What you should do: The first line of the entries below, the line containing "Day (64, 252)", and every line between them should be repeated exactly, and nothing else.
= Beginning of Section =
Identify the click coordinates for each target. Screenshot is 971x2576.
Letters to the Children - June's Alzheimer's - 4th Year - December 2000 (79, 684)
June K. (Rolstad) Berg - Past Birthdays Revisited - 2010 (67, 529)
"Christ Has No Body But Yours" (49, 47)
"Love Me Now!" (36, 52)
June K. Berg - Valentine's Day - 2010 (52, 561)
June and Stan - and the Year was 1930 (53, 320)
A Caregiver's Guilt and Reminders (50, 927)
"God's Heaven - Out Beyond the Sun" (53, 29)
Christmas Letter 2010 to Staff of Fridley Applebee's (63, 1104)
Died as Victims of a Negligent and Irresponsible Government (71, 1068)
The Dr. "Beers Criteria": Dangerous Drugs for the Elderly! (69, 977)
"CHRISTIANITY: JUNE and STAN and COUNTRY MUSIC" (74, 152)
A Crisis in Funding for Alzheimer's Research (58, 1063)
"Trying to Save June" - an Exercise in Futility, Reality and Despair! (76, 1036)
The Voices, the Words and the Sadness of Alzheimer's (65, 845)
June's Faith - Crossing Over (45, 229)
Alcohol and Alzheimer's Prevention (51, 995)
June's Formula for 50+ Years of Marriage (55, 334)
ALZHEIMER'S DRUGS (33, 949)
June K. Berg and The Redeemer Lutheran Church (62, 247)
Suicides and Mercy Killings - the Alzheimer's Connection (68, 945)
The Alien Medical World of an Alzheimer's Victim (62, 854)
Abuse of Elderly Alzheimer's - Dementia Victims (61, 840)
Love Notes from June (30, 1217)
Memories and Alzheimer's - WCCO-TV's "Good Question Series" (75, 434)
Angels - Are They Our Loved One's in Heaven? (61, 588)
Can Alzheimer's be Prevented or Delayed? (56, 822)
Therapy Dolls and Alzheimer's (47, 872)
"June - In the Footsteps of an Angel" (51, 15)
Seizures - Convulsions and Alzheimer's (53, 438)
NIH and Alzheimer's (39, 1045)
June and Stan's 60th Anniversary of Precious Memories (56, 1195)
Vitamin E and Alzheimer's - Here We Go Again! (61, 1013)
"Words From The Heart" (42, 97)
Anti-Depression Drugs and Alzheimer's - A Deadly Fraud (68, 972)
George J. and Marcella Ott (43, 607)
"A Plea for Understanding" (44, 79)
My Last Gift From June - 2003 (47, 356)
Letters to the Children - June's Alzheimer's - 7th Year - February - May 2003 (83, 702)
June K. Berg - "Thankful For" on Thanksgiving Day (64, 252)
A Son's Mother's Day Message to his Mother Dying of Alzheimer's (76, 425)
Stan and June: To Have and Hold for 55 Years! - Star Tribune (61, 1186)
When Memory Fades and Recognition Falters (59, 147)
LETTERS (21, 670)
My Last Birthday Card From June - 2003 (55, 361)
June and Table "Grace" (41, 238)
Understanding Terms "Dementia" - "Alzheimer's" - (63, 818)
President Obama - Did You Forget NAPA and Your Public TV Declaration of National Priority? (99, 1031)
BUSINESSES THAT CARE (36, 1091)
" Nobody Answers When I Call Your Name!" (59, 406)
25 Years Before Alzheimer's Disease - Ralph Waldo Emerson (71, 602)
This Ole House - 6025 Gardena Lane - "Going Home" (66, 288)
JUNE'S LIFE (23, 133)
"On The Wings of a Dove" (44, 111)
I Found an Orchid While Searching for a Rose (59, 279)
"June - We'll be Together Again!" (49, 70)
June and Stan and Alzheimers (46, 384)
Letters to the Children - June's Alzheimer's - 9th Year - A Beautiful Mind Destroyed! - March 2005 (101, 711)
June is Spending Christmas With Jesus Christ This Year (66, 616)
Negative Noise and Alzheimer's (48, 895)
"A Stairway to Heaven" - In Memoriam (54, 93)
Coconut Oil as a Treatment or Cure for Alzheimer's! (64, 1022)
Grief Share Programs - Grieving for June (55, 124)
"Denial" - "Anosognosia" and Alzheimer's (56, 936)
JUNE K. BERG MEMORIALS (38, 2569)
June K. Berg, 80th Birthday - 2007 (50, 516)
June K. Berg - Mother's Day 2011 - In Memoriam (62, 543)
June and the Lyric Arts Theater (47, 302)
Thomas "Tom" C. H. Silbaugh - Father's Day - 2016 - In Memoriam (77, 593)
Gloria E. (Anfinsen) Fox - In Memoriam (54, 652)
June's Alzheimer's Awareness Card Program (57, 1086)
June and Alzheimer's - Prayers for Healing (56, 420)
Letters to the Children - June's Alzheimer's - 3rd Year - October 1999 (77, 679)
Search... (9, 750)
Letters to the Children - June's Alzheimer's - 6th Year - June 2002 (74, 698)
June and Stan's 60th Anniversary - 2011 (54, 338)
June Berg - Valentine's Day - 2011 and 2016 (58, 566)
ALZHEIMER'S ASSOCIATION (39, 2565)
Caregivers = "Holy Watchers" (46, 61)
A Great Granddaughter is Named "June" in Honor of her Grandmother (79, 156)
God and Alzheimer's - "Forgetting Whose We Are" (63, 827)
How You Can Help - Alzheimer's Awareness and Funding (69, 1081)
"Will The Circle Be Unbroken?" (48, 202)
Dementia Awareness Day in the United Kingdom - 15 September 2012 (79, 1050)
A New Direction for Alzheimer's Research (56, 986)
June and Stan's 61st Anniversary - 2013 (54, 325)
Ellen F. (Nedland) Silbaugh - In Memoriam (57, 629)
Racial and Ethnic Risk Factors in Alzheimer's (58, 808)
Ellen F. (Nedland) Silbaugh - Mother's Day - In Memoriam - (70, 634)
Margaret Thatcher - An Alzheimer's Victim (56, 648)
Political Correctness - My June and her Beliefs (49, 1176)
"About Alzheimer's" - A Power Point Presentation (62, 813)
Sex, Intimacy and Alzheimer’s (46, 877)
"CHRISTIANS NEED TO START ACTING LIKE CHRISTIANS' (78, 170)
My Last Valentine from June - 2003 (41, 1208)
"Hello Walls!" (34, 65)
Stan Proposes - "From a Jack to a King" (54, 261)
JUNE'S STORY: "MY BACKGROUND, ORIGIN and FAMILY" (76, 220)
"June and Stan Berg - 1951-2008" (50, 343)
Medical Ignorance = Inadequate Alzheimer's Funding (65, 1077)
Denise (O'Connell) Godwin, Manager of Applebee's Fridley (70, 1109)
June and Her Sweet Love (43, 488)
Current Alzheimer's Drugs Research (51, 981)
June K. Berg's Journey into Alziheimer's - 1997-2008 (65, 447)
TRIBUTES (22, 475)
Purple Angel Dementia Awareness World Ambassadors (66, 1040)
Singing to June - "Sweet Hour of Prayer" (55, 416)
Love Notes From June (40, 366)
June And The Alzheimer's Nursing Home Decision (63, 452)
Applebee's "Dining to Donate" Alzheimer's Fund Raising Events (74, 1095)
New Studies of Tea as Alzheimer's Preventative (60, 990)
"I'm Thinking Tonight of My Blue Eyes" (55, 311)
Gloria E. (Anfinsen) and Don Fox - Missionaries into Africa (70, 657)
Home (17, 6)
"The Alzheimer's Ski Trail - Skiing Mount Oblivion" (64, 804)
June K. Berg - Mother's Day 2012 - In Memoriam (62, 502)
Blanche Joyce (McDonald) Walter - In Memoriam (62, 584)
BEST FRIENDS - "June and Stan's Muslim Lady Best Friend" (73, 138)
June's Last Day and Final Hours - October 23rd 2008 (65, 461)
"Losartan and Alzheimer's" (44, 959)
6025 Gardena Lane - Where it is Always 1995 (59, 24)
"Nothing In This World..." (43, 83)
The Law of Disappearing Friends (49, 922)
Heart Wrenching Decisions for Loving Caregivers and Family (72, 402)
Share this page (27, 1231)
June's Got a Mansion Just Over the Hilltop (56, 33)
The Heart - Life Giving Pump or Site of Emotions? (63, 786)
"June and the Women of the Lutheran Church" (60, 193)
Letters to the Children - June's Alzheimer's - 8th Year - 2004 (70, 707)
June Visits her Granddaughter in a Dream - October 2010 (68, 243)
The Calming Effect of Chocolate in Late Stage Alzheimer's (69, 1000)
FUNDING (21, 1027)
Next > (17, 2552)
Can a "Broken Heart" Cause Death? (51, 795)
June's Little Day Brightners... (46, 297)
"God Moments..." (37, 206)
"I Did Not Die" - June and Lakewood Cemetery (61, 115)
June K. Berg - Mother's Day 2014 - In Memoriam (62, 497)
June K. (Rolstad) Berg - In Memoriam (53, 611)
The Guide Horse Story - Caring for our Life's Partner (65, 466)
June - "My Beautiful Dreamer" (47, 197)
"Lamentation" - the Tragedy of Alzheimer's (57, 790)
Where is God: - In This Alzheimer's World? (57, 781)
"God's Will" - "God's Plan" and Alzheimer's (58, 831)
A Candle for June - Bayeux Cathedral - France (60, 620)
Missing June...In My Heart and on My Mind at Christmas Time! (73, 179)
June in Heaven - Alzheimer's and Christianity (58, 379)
= End of Section =
Answer to this task:
Identify the click coordinates for each target. Screenshot is 971x2576.
Letters to the Children - June's Alzheimer's - 4th Year - December 2000 (79, 684)
June K. (Rolstad) Berg - Past Birthdays Revisited - 2010 (67, 529)
"Christ Has No Body But Yours" (49, 47)
"Love Me Now!" (36, 52)
June K. Berg - Valentine's Day - 2010 (52, 561)
June and Stan - and the Year was 1930 (53, 320)
A Caregiver's Guilt and Reminders (50, 927)
"God's Heaven - Out Beyond the Sun" (53, 29)
Christmas Letter 2010 to Staff of Fridley Applebee's (63, 1104)
Died as Victims of a Negligent and Irresponsible Government (71, 1068)
The Dr. "Beers Criteria": Dangerous Drugs for the Elderly! (69, 977)
"CHRISTIANITY: JUNE and STAN and COUNTRY MUSIC" (74, 152)
A Crisis in Funding for Alzheimer's Research (58, 1063)
"Trying to Save June" - an Exercise in Futility, Reality and Despair! (76, 1036)
The Voices, the Words and the Sadness of Alzheimer's (65, 845)
June's Faith - Crossing Over (45, 229)
Alcohol and Alzheimer's Prevention (51, 995)
June's Formula for 50+ Years of Marriage (55, 334)
ALZHEIMER'S DRUGS (33, 949)
June K. Berg and The Redeemer Lutheran Church (62, 247)
Suicides and Mercy Killings - the Alzheimer's Connection (68, 945)
The Alien Medical World of an Alzheimer's Victim (62, 854)
Abuse of Elderly Alzheimer's - Dementia Victims (61, 840)
Love Notes from June (30, 1217)
Memories and Alzheimer's - WCCO-TV's "Good Question Series" (75, 434)
Angels - Are They Our Loved One's in Heaven? (61, 588)
Can Alzheimer's be Prevented or Delayed? (56, 822)
Therapy Dolls and Alzheimer's (47, 872)
"June - In the Footsteps of an Angel" (51, 15)
Seizures - Convulsions and Alzheimer's (53, 438)
NIH and Alzheimer's (39, 1045)
June and Stan's 60th Anniversary of Precious Memories (56, 1195)
Vitamin E and Alzheimer's - Here We Go Again! (61, 1013)
"Words From The Heart" (42, 97)
Anti-Depression Drugs and Alzheimer's - A Deadly Fraud (68, 972)
George J. and Marcella Ott (43, 607)
"A Plea for Understanding" (44, 79)
My Last Gift From June - 2003 (47, 356)
Letters to the Children - June's Alzheimer's - 7th Year - February - May 2003 (83, 702)
June K. Berg - "Thankful For" on Thanksgiving Day (64, 252)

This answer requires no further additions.